De lo cual sacamos que en Visanzón se lleva el compás a los músicos de uña. Entretúvonos el camino contando que estaba perdido porque había quebrado un cambio, que le tenía más de sesenta mil escudos. Y todo lo juraba por su conciencia, aunque yo pienso que conciencia en mercader es como virgo en cantonera, que se vende sin haberle. Nadie, casi, tiene conciencia, de todos los de este trato; porque, como oyen decir que muerde por muy poco, han dado en dejarla con el ombligo en naciendo.

En estas pláticas vimos los muros de Segovia, y a mí se me alegraron los ojos, a pesar de la memoria, que con los sucesos de Cabra me contradecía el contento. Llegué al pueblo, y a la entrada vi a mi padre en el camino, aguardando ir en bolsas, hechos cuartos, a Josafad. Enternecíme, y entré algo desconocido de como salí, con punta de barba, bien vestido.

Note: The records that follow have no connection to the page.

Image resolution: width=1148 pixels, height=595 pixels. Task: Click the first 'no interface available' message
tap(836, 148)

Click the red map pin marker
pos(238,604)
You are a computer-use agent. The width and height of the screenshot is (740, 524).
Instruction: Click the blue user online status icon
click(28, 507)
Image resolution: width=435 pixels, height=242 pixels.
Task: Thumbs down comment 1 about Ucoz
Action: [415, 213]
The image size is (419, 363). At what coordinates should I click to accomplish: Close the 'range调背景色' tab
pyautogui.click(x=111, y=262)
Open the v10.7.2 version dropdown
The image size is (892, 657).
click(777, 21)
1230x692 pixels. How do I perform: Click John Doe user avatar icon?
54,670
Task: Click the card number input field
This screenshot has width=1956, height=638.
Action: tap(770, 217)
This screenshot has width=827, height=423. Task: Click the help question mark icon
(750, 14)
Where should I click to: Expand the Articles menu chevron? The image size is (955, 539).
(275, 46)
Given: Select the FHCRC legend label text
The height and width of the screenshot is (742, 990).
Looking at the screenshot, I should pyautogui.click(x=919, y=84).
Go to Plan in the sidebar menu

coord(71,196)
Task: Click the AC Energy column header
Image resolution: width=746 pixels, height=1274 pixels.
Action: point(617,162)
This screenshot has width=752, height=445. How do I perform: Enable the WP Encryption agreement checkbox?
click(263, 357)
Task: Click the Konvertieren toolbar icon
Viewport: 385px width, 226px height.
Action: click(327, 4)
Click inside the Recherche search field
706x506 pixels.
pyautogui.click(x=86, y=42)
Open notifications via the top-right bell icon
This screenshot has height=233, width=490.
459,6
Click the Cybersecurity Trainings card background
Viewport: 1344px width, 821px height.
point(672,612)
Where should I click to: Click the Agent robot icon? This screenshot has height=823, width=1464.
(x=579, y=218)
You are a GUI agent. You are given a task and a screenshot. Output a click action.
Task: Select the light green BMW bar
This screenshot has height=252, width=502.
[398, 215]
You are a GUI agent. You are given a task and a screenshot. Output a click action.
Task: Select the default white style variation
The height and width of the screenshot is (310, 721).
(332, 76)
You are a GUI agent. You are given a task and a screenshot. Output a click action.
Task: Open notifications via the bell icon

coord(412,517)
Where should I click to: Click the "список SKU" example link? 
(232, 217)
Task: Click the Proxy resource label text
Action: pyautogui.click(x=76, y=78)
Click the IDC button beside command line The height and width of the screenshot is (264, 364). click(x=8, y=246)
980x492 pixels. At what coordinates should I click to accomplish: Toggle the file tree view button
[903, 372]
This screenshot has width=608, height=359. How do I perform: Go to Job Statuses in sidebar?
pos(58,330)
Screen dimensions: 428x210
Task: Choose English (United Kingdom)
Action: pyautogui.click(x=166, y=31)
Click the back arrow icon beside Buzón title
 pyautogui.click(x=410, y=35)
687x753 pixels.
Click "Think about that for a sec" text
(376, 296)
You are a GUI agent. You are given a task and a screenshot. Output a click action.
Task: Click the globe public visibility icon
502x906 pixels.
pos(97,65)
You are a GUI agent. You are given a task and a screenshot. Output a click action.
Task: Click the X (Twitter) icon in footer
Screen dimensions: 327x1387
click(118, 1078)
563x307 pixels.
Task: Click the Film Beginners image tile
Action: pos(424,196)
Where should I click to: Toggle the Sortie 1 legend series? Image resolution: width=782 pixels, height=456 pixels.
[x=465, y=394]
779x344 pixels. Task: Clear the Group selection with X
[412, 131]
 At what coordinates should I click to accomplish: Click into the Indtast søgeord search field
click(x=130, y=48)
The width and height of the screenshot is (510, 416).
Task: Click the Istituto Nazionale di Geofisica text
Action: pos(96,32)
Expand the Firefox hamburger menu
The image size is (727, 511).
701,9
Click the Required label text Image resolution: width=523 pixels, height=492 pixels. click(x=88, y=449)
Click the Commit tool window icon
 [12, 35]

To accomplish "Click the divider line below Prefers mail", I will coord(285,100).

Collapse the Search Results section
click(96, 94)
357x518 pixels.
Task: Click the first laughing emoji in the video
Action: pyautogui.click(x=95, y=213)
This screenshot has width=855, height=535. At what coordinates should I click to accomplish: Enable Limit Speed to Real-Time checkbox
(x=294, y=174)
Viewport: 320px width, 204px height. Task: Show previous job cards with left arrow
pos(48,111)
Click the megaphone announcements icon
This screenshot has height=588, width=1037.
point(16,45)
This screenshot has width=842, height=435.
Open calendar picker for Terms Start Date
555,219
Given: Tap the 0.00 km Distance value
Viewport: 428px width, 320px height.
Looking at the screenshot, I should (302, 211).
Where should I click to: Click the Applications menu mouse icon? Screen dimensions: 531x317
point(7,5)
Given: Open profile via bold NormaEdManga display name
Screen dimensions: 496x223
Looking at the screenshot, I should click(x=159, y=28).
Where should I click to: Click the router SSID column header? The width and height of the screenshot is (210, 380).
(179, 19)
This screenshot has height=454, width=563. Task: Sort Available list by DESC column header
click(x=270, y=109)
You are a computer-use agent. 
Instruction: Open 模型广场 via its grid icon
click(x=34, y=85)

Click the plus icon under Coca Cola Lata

Dejé la compañía, y considerando en quién conocería a mi tío -fuera del rollo- mejor en el pueblo, no hallé nadie de quien echar mano. Lleguéme a mucha gente a preguntar por Alonso Ramplón y nadie me daba razón de él, diciendo que no le conocían. Holgué mucho de ver tantos hombres de bien en mi pueblo, cuando, estando en esto, oí al precursor de la penca hacer de garganta y a mi tío de las suyas. Venía una procesión de desnudos, todos descaperuzados, delante de mi tío, y él, muy haciéndose de pencas, con una en la mano tocando un pasacalles públicas en las costillas de cinco laúdes, sino que llevaban sogas por cuerdas. Yo, que estaba notando esto con un hombre a quien había dicho, preguntando por él, que era yo un gran caballero, veo a mi buen tío que echando en mí los ojos (por pasar cerca), arremetió a abrazarme, llamándome sobrino. Penséme morir de vergüenza; no volví a despedirme de aquel con quien estaba. Fuime con él, y díjome:

-Aquí te podrás ir mientras cumplo con esta gente; que ya vamos de vuelta y hoy comerás conmigo.

Yo, que me vi a caballo, y que en aquella sarta parecería punto menos de azotado, dije que le aguardaría allí; y así, me aparté tan avergonzado, que a no depender de él la cobranza de mi hacienda, no lo hablara más en mi vida ni pareciera entre gentes. Acabó de repasarles las espaldas, volvió y llevóme a su casa, donde me apeé y comimos.